Experimental Setup. In our experiments, an infrared pulse laser is used as the fundamental light (1064 nm, 330 fs; pump: SPIRIT 1040−16_30-HE; OPA: Orpheus-HP, Spectra-Physics), and the power was adjusted by a half waveplate and polarizing beam splitter. The laser passes through a 1064 nm bandpass filter of 10 mm bandwidth and through a laser collimation system formed by a pair of lenses. A SLM (X13139−09, Hamamatsu) was used to generate a lateral vortices array. The modulated light was then collected and focused into a nonlinear crystal (periodically poled potassium titanyl phosphate, Raicol; length: 2 cm), in which the SHG signal was generated. The SHG signal was filtered by a 532 nm bandpass filter and dichroic mirror (T/R @532/1064), and the intensity information was recorded by a CCD (Prosilica GT1910, AVT) with 5 frame/s. More details are provided in Supplemental Materials Note.

Data Acquirement. ARTnet uses a large number of samples to optimize the parameters of each H such that the objective function is minimized. The performance of ARTnet is evaluated with images unseen by the neural network. We first design the TCs array. We take the TCs interval Δℓ=0.01 within the range [−2, −1] ∪ [1,2], and 202 values of TCs are obtained. Then TCs with different values are placed at four spatial positions within a 2 × 2 grid. In detail, each of the 202 TC values repeats 100 times to generate a sequence, which is randomly scrambled four times to generate four new sequences. Each value of these four sequences was taken out for the vortex array—such arrangement results in 20,200 combinations of the TCs arrays. The arrays and the corresponding images captured by the camera from the dataset were used for training and testing ARTnet, in which 90% were used for the training set and 10% for the testing set. Since the trick of early stopping is not used in the training process, such that the validation set is unneeded. The training set is fed directly to ARTnet to optimize parameters without data augmentation. The resolution of the TCs at each spatial location of the SLM is 200 × 200 pixels (400 × 400 pixels for 2 × 2 TCs), while the camera images are composed of 512 × 512 pixels.

### INFORMATION SHOWN
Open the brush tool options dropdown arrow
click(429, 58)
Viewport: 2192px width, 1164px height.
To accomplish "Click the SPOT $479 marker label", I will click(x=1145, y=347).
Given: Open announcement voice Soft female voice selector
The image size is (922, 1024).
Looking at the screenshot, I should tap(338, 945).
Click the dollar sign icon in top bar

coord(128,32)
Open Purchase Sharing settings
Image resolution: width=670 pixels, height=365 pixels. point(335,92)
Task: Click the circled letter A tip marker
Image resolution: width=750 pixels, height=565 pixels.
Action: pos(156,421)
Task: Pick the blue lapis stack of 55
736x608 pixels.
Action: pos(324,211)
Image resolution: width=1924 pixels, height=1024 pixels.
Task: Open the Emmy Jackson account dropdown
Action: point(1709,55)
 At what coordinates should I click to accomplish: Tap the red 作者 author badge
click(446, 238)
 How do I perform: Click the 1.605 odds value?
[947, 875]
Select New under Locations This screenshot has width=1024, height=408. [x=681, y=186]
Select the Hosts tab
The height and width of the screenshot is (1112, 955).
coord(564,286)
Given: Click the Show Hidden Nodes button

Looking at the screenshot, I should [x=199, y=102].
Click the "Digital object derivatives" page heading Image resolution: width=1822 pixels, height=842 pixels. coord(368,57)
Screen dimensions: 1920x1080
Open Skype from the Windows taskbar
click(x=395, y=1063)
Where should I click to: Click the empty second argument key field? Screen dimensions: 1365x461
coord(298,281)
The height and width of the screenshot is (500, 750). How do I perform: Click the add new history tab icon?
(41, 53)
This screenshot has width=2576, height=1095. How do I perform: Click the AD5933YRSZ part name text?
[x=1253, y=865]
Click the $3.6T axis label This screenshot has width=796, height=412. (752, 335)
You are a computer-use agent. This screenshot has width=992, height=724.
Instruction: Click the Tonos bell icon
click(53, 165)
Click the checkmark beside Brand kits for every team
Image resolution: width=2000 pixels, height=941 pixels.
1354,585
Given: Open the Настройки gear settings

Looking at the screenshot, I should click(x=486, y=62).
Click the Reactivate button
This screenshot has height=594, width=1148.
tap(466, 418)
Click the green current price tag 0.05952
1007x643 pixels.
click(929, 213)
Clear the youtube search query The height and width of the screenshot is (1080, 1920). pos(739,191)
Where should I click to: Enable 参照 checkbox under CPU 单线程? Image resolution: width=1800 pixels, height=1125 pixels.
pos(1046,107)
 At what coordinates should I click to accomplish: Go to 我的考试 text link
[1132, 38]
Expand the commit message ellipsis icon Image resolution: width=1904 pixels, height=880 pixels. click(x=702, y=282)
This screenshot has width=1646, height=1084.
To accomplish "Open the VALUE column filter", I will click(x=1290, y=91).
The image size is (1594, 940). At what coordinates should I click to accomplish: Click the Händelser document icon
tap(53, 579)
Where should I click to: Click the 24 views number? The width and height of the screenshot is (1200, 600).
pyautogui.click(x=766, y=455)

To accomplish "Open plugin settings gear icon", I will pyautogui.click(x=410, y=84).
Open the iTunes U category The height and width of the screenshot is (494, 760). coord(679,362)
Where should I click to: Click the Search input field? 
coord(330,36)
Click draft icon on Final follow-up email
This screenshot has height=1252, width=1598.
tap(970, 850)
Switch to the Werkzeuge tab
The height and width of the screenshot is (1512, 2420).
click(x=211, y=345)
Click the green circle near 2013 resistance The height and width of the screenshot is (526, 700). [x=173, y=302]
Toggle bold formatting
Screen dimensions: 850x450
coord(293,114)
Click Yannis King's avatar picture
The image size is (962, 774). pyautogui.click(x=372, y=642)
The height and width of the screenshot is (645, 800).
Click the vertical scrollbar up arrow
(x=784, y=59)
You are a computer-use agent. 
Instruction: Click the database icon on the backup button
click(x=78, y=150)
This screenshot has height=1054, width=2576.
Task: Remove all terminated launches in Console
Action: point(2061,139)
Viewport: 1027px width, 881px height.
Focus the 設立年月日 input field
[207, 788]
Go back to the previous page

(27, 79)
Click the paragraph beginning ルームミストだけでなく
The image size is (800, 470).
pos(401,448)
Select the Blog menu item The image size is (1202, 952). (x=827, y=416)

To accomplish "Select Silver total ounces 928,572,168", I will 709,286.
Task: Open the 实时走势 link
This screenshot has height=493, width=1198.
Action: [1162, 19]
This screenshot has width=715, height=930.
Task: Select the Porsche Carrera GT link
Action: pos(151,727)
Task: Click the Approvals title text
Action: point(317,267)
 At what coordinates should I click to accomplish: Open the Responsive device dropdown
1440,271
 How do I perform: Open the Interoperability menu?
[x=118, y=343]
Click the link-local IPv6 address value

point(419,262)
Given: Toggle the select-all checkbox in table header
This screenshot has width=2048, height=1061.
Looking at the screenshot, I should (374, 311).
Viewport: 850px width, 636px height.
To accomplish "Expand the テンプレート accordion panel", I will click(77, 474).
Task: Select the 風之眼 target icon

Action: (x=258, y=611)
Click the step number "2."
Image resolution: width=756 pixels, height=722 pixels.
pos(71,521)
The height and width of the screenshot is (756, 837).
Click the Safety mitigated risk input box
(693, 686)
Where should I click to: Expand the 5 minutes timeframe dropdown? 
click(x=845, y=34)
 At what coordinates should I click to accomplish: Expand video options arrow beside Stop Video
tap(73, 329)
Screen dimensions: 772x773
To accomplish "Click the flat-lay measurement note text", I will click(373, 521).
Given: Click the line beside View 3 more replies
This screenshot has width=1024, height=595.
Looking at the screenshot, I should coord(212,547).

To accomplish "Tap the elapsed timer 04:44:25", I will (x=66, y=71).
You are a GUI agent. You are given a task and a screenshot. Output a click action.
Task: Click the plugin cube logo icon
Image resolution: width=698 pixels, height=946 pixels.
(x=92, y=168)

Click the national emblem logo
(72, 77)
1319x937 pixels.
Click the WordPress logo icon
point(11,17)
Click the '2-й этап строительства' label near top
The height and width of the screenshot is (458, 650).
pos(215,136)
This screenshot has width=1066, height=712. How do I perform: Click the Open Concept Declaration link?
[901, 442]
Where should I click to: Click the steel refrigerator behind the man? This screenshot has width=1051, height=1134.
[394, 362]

### GIVEN EXERCISE 1
Extract the portion of the experiment description starting with "Experimental Setup. In" and going on through "Supplemental Materials Note.".
### GIVEN EXERCISE 2
Tell whether each statement agrees with the experiment description, answering yes or no and quoting the deciding words: (a) the nonlinear crystal is 2 cm long; (b) a validation set was used in training ARTnet; (c) the CCD recorded at 10 frames per second.

### FINAL ANSWER 1
Experimental Setup. In our experiments, an infrared pulse laser is used as the fundamental light (1064 nm, 330 fs; pump: SPIRIT 1040−16_30-HE; OPA: Orpheus-HP, Spectra-Physics), and the power was adjusted by a half waveplate and polarizing beam splitter. The laser passes through a 1064 nm bandpass filter of 10 mm bandwidth and through a laser collimation system formed by a pair of lenses. A SLM (X13139−09, Hamamatsu) was used to generate a lateral vortices array. The modulated light was then collected and focused into a nonlinear crystal (periodically poled potassium titanyl phosphate, Raicol; length: 2 cm), in which the SHG signal was generated. The SHG signal was filtered by a 532 nm bandpass filter and dichroic mirror (T/R @532/1064), and the intensity information was recorded by a CCD (Prosilica GT1910, AVT) with 5 frame/s. More details are provided in Supplemental Materials Note.

### FINAL ANSWER 2
(a) Yes: "length: 2 cm"
(b) No: "such that the validation set is unneeded"
(c) No: "with 5 frame/s"